=== Information shown ===

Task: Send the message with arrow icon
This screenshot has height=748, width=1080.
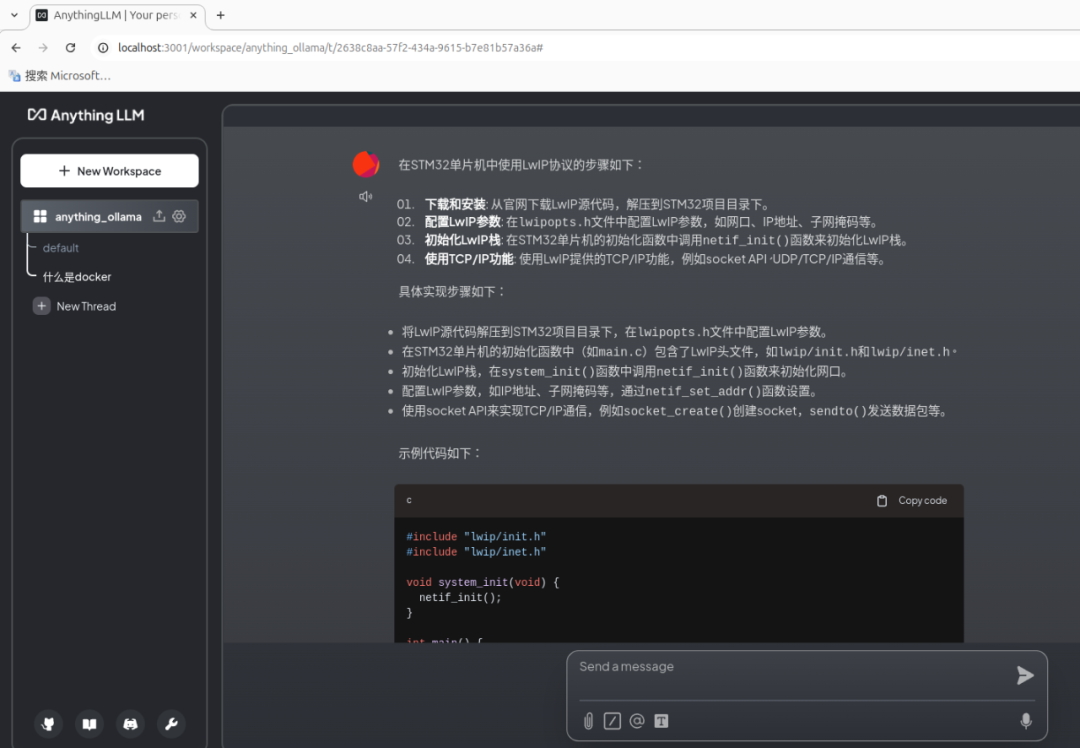Action: pos(1025,676)
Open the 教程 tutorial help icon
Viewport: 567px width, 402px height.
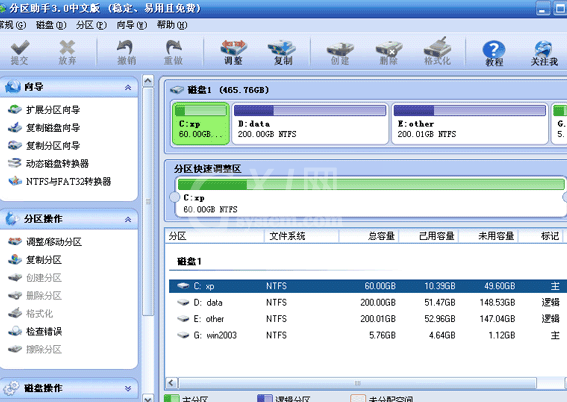(494, 53)
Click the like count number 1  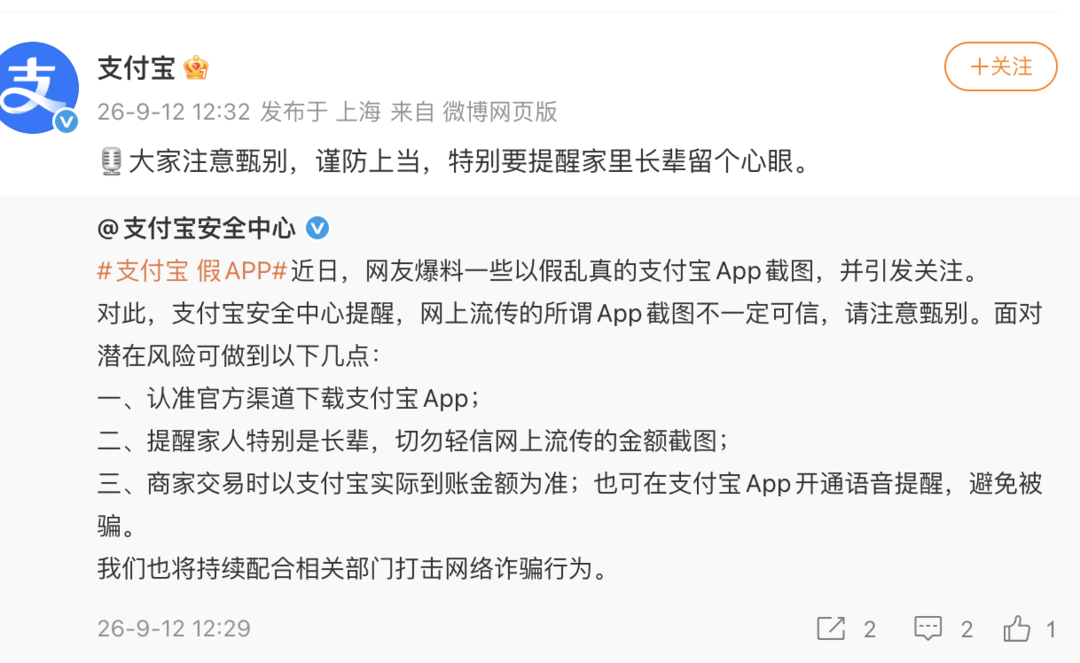[x=1050, y=629]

===

* **What is being asked**: Write out each line above containing "icon".

* **Exercise solution**:
Task: Send the message with arrow icon
Open the 教程 tutorial help icon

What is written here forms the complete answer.